#### [Records for this exercise]
************
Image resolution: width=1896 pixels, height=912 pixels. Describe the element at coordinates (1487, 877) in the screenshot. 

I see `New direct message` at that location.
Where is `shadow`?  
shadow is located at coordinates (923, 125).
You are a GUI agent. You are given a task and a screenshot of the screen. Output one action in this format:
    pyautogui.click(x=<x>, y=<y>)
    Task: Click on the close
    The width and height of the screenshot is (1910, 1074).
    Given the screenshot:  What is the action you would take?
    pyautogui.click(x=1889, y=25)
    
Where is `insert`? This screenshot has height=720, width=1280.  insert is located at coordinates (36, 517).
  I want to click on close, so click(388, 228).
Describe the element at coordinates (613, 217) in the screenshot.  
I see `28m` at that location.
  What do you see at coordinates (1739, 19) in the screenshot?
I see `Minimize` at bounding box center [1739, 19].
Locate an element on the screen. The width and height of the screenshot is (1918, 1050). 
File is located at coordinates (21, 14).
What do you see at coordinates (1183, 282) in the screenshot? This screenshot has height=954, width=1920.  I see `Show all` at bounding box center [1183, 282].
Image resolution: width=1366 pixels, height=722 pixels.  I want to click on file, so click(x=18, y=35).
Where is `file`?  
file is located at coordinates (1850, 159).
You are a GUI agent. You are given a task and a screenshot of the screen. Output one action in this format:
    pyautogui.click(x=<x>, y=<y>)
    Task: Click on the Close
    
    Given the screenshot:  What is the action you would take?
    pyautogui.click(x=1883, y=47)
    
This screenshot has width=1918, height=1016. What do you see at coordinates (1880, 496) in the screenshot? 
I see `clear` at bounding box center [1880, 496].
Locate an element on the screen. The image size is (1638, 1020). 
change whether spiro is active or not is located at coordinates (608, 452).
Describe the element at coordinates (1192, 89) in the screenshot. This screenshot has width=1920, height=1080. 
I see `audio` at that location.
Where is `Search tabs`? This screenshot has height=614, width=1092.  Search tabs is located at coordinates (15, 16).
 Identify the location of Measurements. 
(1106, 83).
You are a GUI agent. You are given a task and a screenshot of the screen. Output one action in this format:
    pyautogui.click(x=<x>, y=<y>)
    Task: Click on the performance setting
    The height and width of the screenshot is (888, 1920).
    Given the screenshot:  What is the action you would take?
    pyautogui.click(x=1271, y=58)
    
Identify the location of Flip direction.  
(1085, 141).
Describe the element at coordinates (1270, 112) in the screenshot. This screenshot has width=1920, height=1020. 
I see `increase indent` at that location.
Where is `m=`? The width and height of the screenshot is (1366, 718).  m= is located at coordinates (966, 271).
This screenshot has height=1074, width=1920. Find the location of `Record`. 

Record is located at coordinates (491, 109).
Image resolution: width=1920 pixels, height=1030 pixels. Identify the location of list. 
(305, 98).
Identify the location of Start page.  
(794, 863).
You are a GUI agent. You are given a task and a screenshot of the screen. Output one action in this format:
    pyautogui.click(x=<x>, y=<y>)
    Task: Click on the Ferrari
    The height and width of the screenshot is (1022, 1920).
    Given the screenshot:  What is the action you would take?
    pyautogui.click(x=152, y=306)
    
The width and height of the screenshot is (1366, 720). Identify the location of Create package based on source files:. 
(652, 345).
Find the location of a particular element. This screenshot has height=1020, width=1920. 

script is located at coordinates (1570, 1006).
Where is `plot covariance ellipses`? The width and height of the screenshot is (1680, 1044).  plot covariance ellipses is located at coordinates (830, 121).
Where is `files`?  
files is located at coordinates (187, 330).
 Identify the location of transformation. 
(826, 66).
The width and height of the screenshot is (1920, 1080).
************
#### [Exercise]
Reproduce the material word for word, beginning at the line that contains "This screenshot has width=1918, height=1016." and stopping after the line that contains "(1106, 83).".

#### [Answer in full]
This screenshot has width=1918, height=1016. What do you see at coordinates (1880, 496) in the screenshot? 
I see `clear` at bounding box center [1880, 496].
Locate an element on the screen. The image size is (1638, 1020). 
change whether spiro is active or not is located at coordinates (608, 452).
Describe the element at coordinates (1192, 89) in the screenshot. This screenshot has width=1920, height=1080. 
I see `audio` at that location.
Where is `Search tabs`? This screenshot has height=614, width=1092.  Search tabs is located at coordinates (15, 16).
 Identify the location of Measurements. 
(1106, 83).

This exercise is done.